__Your objective__. From the entries, filter out every line that lacks "computer" and copy the rest.

__Entries shown__.
- - - -

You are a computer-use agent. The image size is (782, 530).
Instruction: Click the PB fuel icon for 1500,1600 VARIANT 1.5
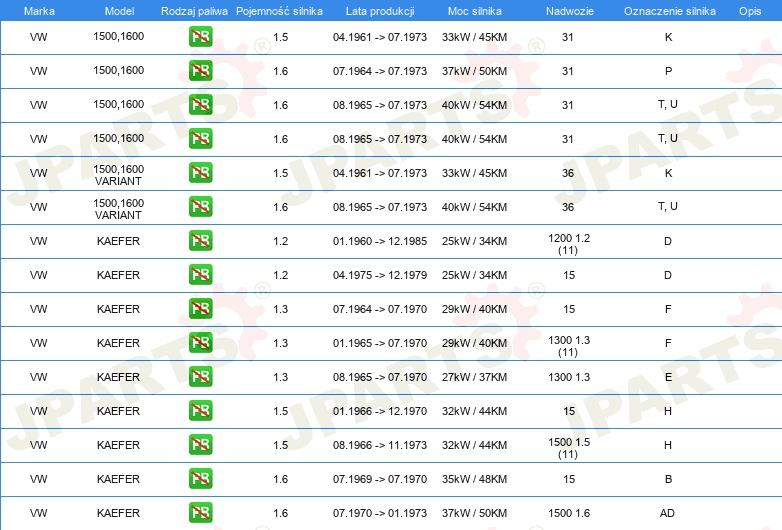click(200, 173)
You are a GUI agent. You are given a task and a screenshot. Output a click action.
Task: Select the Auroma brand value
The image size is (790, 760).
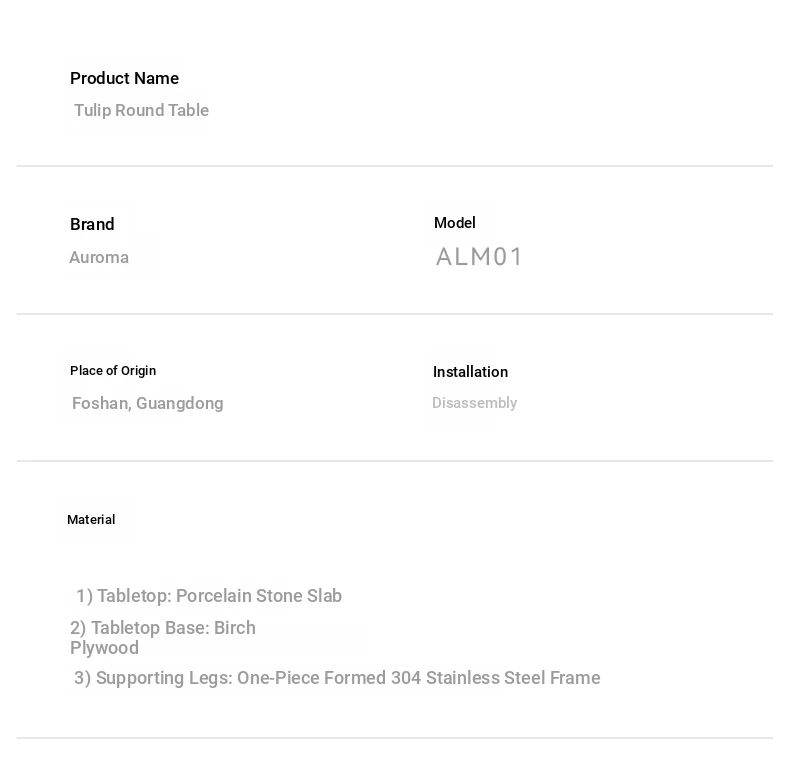coord(99,258)
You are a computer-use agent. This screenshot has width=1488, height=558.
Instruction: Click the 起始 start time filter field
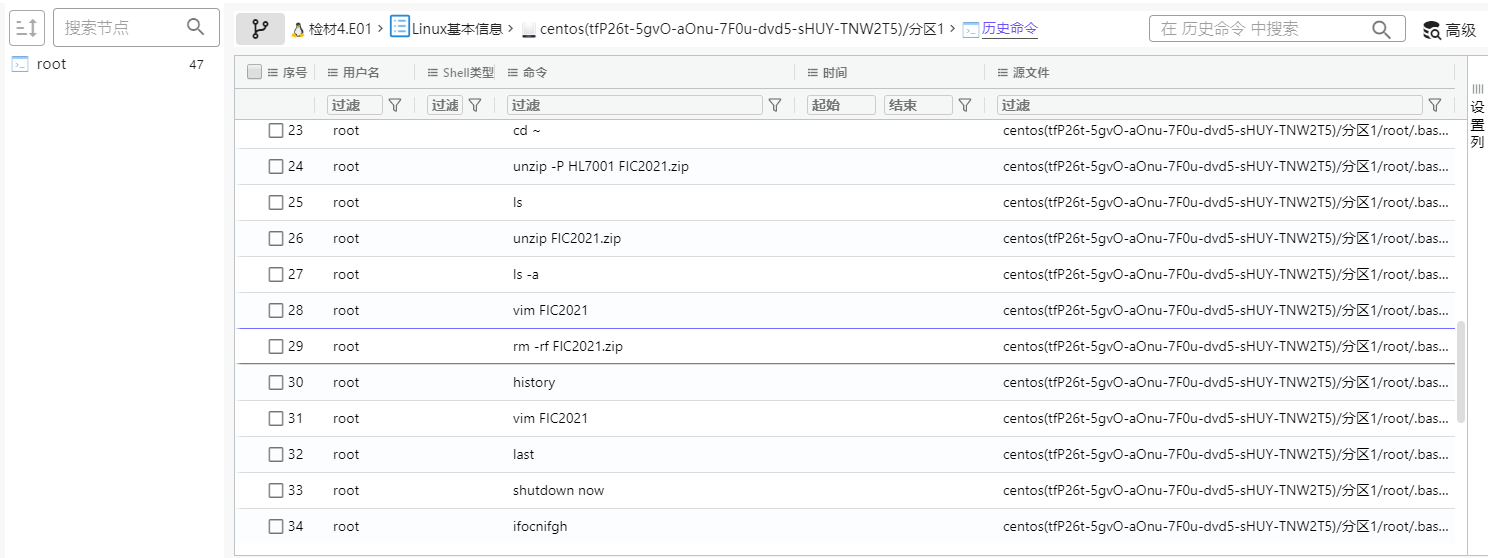tap(841, 105)
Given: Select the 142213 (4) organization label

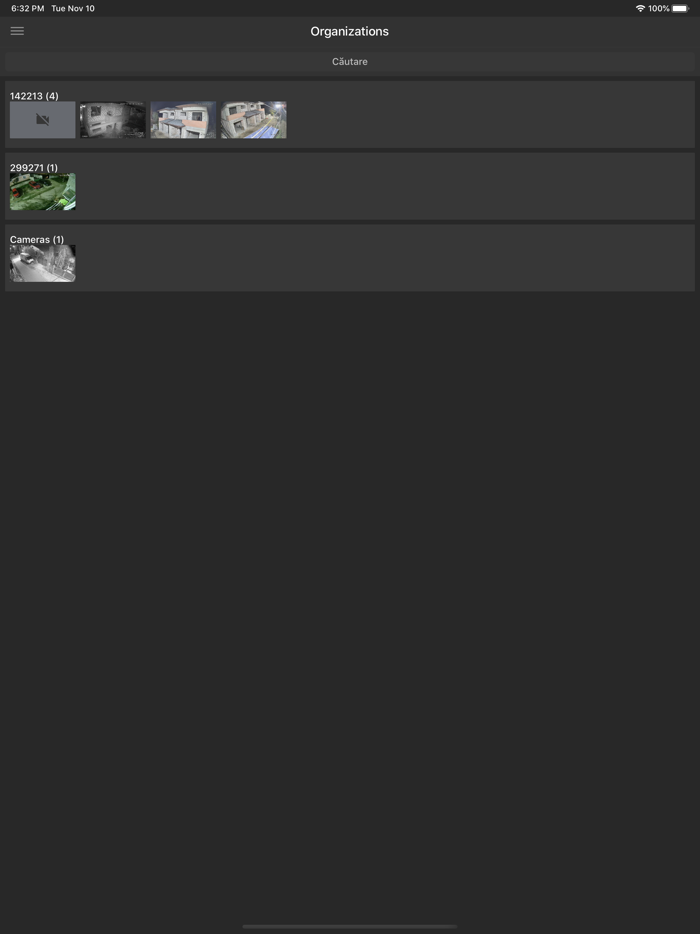Looking at the screenshot, I should pyautogui.click(x=34, y=96).
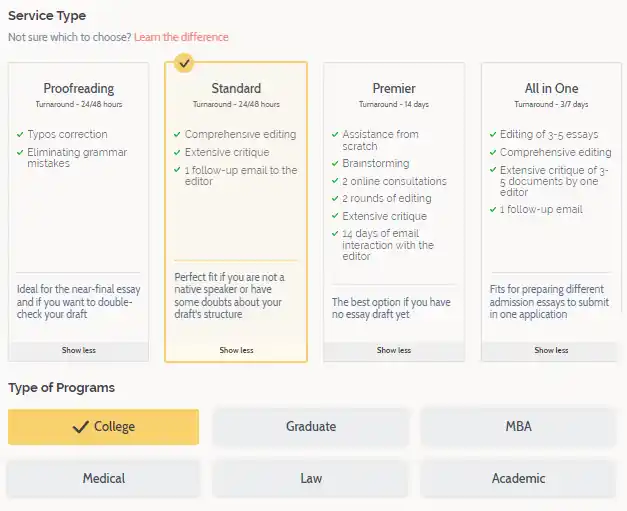Screen dimensions: 627x511
Task: Select the Proofreading service card
Action: [x=78, y=200]
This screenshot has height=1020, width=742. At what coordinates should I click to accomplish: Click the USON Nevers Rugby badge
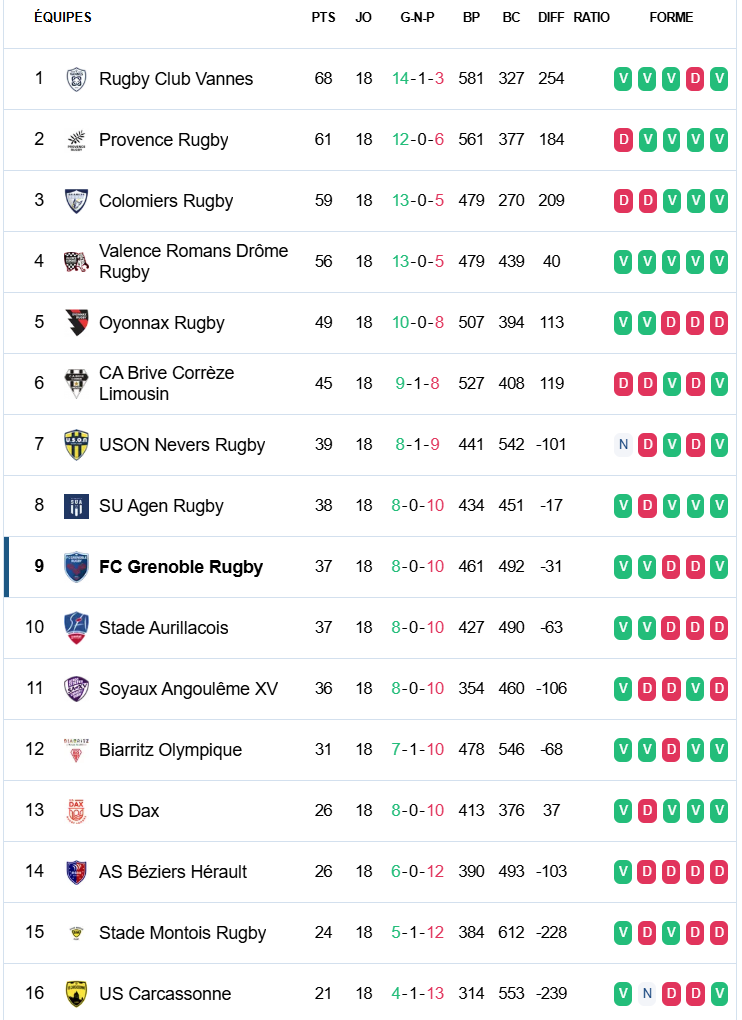(76, 445)
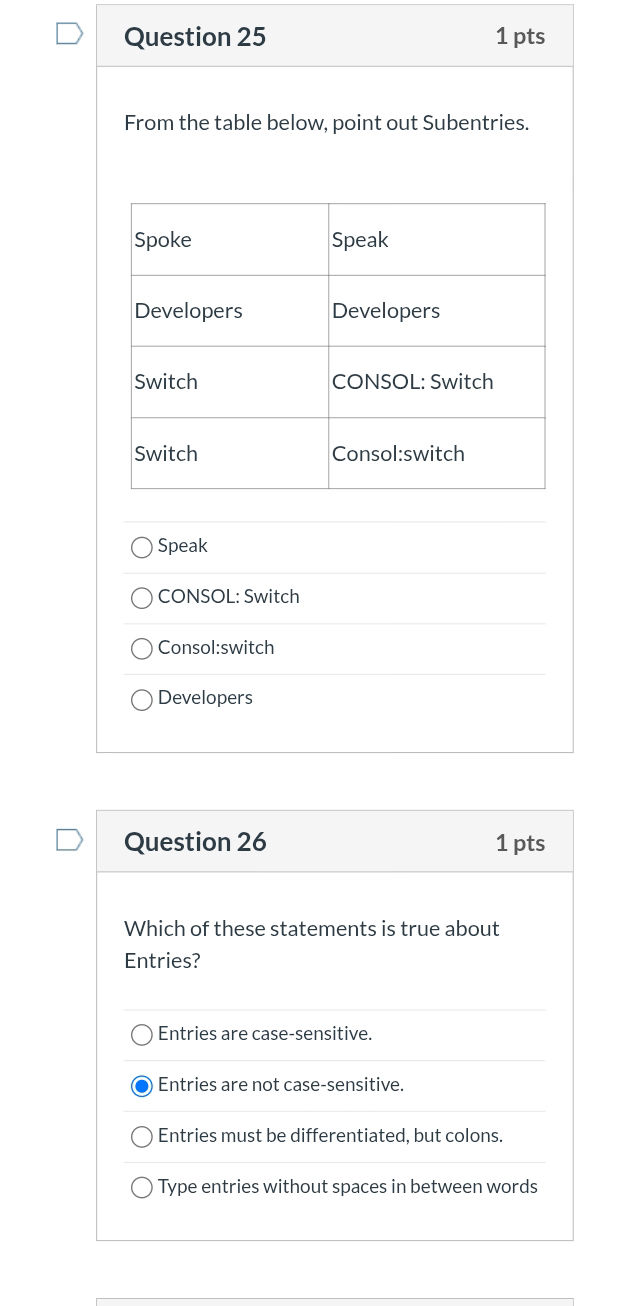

- - - -

__Finished exercise__.
You are a computer-use agent. The image size is (782, 530).
You are a computer-use agent. This screenshot has width=1488, height=558.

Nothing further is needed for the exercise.